Mercy Ships, the NHS, and healthcare systems across the globe – For Alumni, By Alumni16 July 2020
Leo Cheng (LLM 2006) is an oral, maxillofacial, head and neck surgeon who has spent most of his life travelling the globe and helping those from the poorest areas by performing free surgery and providing much needed medical care. He has now turned his attention and efforts to COVID-19 and reflects on his experience so far with the NHS and his concerns for those without a national health system.
For nearly 20 years I have used my annual leave to serve with the Mercy Ships in West Africa, providing free specialist Maxillofacial, Thyroid and Reconstructive surgery to the forgotten poor. Some of my outreach trips have been accompanied by my wife and our two daughters, serving desperate patients together as a couple or a family.
Mercy Ships operates the largest charity-run hospital ship in the world, delivering free, vital medical and surgical care to some of the world’s least developed countries. This floating hospital is staffed by volunteers, who give their expertise for free to help patients with dental and eye problems, facial deformities like cleft lip and palate, tumours of the head, face, neck, limbs and body, club feet, child-birth injuries, burns and many other deformities and conditions.
I was serving the people of Senegal on board the Africa Mercy with my wife Hilary, a Minister from the Methodist Forest Circuit in North East London, when COVID19 started to spread round the world. The situation made it impossible for Mercy Ships to continue our field service as the Africa Mercy is a specialist surgical unit and not equipped to deal with a highly contagious respiratory infection. Within a few weeks of arriving back in the UK, I found myself working overtime in the race against the surge of coronavirus in several London Hospitals.
Apart from urgent cancer and trauma surgery for facial and head injury, my team and I are also providing surgical airway support for those seriously ill COVID-19 patients by making holes in their windpipes (tracheostomy) in order to facilitate their lung ventilation in COVID-19 hospitals.
Operating with Personal Protective Equipment (PPE) has been a learning process as we have to ensure adequate hydration while minimising toilet breaks (tricky at times!), clear articulations to avoid miscommunication with a muffled voice under the FFP3 (N99) mask and visor, alteration of surgical procedures to reduce unnecessary generation of aerosol, extra procedures and checks to reduce the risk of ‘return to operating theatre’, and extended personal hygiene against the invisible enemy.
Although coronavirus has caused extraordinary disruption in all levels of society, it has sped up the embracing of technology and the internet, especially in healthcare. Telephone and virtual clinics have become the ‘new norm’ and teleconferencing has become a major part of my clinical time – connecting with our clinical and management teams, and multidisciplinary cancer team meetings.
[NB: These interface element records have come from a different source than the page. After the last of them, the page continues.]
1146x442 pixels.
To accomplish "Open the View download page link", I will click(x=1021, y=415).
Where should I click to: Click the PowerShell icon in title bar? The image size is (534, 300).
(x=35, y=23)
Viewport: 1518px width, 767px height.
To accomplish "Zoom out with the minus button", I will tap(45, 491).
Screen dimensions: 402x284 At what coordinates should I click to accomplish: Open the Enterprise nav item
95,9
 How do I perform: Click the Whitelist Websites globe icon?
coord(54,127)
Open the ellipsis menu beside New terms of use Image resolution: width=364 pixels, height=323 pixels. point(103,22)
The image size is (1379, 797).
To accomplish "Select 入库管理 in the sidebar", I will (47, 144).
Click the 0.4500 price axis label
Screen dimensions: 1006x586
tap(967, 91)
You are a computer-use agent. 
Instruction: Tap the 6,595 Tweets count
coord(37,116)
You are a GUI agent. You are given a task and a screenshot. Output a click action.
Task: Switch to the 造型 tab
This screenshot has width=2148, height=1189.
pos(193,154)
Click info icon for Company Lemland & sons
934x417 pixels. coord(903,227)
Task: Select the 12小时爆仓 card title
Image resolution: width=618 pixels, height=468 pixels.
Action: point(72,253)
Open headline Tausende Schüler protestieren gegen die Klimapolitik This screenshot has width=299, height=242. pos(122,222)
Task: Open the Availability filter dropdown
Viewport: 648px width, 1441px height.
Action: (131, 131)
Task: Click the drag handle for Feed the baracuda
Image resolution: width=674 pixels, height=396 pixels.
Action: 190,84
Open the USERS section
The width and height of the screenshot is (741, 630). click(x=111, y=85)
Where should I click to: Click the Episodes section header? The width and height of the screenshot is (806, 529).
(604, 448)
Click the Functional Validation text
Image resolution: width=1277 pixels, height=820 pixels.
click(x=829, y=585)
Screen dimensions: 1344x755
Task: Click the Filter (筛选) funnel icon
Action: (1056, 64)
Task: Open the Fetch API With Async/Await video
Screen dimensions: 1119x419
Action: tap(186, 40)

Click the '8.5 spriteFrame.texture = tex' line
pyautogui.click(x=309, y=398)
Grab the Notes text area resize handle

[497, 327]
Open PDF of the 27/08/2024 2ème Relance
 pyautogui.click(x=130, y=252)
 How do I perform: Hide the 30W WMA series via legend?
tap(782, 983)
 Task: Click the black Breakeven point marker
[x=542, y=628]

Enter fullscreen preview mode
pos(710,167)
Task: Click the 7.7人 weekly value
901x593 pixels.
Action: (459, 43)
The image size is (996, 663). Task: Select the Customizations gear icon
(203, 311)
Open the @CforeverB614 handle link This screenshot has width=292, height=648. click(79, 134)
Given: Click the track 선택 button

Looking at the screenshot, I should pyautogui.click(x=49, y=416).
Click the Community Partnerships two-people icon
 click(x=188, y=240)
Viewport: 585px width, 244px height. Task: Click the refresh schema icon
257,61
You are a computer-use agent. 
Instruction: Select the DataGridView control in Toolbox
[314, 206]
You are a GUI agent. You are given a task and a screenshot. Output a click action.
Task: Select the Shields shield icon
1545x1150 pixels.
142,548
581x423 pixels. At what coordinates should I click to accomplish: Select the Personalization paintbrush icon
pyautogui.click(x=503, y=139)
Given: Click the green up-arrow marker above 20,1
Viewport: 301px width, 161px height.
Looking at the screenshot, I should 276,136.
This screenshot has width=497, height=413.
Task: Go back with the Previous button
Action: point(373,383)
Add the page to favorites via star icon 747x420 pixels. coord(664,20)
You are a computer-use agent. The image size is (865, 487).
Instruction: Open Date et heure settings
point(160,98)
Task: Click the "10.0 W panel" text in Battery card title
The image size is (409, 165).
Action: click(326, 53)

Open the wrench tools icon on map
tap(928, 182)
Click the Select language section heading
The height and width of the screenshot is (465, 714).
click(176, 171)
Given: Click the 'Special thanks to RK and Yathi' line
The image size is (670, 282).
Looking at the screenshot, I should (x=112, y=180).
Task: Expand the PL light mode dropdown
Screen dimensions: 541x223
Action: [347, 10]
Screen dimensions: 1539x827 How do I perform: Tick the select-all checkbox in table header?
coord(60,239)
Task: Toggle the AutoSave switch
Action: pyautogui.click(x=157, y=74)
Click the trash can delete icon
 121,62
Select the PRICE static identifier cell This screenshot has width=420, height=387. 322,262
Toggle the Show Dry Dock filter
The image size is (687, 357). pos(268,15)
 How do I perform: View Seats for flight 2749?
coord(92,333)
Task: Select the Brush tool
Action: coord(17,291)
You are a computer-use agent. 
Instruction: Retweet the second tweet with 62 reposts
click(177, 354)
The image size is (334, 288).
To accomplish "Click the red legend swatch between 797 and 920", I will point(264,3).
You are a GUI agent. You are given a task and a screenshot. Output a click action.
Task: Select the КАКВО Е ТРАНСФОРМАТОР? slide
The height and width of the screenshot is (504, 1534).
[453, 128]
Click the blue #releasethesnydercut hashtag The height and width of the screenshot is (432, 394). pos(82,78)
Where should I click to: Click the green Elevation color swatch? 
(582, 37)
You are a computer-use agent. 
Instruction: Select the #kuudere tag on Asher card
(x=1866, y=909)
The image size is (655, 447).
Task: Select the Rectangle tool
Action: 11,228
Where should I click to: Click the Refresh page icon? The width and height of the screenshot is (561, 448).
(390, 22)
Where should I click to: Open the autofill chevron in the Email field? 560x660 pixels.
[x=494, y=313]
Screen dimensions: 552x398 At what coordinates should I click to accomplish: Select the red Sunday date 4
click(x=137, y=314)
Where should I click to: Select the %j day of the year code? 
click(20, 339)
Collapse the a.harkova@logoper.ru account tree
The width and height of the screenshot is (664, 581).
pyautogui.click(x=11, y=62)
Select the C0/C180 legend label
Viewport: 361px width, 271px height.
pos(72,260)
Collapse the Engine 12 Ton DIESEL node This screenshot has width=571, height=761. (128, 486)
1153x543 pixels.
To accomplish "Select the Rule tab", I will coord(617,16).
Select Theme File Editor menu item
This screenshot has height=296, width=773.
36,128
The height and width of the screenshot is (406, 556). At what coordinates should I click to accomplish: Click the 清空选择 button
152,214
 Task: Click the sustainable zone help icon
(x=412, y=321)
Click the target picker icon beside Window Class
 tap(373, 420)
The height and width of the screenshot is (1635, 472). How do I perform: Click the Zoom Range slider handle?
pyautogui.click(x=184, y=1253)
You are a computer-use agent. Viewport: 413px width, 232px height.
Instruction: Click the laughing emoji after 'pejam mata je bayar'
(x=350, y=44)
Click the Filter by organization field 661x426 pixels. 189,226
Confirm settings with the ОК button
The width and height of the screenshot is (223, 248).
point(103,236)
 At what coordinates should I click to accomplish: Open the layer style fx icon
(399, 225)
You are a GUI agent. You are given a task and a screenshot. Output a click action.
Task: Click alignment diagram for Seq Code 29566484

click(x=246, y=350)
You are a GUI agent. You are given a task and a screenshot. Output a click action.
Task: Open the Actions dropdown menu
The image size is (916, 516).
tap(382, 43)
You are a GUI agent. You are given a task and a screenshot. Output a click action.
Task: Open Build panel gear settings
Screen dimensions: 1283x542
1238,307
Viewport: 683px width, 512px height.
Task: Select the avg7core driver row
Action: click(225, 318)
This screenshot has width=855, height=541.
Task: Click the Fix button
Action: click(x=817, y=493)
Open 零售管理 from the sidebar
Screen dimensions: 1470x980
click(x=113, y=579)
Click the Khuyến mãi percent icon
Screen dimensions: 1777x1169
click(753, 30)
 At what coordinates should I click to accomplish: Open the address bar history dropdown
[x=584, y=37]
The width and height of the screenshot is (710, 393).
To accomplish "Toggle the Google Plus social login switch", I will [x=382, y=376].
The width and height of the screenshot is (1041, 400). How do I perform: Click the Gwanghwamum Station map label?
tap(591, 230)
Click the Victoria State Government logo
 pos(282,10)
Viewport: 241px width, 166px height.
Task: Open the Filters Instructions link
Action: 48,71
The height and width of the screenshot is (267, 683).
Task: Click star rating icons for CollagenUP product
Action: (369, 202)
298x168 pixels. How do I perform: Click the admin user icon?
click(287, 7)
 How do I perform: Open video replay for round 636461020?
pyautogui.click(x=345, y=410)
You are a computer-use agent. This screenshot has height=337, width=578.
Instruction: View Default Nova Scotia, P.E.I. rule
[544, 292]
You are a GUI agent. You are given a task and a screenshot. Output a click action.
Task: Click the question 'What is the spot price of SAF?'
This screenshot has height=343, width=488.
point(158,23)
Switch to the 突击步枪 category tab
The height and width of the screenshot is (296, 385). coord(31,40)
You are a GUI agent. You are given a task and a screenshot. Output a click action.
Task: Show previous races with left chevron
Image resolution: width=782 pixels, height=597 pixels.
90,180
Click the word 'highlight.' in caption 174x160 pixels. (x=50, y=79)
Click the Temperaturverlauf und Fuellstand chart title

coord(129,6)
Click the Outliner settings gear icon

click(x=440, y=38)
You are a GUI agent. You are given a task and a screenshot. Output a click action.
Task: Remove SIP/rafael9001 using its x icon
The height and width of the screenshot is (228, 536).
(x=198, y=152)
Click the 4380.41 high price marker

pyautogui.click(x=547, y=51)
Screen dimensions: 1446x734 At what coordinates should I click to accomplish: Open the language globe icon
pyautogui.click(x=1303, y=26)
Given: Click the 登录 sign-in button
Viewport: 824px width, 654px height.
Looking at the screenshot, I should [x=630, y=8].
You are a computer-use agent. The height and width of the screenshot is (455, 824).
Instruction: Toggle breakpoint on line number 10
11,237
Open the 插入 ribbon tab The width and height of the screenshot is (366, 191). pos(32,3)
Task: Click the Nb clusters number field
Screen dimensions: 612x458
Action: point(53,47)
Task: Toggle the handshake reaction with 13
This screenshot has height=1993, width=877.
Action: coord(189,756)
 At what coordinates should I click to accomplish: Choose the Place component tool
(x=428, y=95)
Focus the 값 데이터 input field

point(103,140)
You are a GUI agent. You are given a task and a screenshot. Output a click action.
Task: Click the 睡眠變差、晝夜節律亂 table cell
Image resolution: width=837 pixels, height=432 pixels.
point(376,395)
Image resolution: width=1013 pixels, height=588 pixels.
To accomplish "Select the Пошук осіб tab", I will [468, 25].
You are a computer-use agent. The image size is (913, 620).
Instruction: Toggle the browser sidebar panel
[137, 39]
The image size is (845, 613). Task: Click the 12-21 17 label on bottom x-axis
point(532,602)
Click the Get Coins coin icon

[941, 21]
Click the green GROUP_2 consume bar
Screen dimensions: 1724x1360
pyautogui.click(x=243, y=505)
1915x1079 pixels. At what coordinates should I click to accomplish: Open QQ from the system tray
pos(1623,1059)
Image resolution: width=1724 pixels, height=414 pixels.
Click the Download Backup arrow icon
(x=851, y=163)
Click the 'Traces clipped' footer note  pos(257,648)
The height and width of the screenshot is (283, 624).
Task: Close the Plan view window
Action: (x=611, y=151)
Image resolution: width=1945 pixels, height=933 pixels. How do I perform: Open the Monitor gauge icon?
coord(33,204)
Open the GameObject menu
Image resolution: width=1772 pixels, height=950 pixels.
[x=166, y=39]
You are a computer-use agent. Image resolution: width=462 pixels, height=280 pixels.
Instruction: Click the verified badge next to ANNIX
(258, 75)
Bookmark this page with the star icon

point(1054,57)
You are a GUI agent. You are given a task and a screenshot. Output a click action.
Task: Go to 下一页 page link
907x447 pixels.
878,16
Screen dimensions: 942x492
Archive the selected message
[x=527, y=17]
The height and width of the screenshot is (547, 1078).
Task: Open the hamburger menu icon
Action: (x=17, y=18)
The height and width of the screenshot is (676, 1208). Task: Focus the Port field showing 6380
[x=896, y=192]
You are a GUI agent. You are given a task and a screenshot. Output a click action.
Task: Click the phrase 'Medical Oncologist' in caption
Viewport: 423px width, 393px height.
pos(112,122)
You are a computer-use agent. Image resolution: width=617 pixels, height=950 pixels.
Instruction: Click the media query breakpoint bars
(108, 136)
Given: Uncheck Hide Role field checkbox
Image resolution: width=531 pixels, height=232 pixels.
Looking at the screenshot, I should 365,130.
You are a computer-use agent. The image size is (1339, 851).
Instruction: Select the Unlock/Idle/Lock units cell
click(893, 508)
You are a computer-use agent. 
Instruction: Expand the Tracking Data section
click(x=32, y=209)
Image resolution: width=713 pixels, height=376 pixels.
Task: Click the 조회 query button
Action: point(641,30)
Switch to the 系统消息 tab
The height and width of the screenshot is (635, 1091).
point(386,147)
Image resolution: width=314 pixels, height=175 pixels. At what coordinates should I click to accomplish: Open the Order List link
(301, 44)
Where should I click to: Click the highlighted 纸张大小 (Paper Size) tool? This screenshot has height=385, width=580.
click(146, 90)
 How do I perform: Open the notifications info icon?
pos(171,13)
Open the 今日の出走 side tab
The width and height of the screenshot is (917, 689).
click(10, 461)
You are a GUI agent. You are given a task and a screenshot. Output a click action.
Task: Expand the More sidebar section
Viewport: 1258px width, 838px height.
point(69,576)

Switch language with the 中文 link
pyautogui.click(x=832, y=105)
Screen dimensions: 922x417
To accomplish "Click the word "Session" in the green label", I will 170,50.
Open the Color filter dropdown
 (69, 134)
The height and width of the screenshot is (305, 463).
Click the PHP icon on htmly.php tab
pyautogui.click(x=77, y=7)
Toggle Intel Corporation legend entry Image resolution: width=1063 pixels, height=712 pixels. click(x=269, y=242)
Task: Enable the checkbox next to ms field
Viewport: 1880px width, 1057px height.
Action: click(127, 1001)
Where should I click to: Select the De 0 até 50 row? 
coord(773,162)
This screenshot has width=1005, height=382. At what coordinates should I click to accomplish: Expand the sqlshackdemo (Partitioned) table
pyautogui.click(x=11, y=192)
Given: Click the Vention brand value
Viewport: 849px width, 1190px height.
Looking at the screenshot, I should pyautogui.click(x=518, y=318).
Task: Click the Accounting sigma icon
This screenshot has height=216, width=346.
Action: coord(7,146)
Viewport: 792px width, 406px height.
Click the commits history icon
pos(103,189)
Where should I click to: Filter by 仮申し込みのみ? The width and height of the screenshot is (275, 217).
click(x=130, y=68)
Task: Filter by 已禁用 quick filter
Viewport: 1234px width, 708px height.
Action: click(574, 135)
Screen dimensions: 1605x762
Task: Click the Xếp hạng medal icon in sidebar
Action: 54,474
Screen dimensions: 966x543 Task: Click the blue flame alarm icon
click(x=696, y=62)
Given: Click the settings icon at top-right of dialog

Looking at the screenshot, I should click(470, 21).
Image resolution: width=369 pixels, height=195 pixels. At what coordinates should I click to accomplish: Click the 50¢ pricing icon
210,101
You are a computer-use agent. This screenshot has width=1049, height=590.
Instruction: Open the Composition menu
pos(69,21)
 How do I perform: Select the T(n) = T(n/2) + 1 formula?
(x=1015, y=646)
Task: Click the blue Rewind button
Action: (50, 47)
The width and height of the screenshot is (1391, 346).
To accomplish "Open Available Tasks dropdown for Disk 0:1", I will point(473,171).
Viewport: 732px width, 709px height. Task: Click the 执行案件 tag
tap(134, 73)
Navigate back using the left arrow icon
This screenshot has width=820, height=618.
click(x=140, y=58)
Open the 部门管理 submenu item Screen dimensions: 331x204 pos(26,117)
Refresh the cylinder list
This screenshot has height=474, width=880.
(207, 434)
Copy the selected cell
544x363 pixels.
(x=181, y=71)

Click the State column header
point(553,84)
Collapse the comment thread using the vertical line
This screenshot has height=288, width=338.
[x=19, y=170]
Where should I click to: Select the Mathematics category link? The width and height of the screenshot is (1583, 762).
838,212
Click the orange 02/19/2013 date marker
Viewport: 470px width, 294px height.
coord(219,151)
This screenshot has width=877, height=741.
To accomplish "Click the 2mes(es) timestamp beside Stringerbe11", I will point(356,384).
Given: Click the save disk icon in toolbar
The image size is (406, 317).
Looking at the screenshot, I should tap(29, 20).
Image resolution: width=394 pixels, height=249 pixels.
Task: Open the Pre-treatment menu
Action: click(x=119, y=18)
During this pandemic, the NHS is looking after everyone in the safest way it can and has generated the capacity to deal with this unprecedented health emergency. Despite the regretful mortality reported daily in the news, there are success stories where COVID-19 patients have left the intensive care unit and walked out of the hospital. Everyone in our nation claps for the NHS and other key workers every week, but the NHS staff also clap for the recovered patients who leave hospital. For instance, a grandmother of three recently beat coronavirus in time for her 74th birthday.
I am extremely grateful and thankful for the resources and provision of our nation’s free world-class NHS, the availability of all basic essential utilities (e.g. electricity, water, gas), food and consumables on supermarkets’ shelves, and sensible expert advice from public health professionals to combat the spread of this invisible enemy.
My experience across the globe means that I know just how fortunate we are and how difficult this pandemic will be for others, especially those in parts of Africa.
Africa is bracing for COVID-19. I heard someone say this: when the global north catches a cold, Africa gets pneumonia. This is because of its poor health care infrastructure and high levels of poverty and lack of education. You can see the unbelievable and huge inequality of health care resources and capabilities between the developed and developing world.
Once the global situation allows, we will return to Africa and help strengthen healthcare systems emerging from the pandemic. The Africa Mercy was there for Guinea in 2016 after Ebola swept across West Africa and we will be there for West Africa after COVID-19.
In this challenging time of lock down and uncertainties with the economy, employment and travel, I hope and pray that we as citizens of this world will come out of COVID-19 more loving and caring towards each other by being generous in helping others within and outside our own community.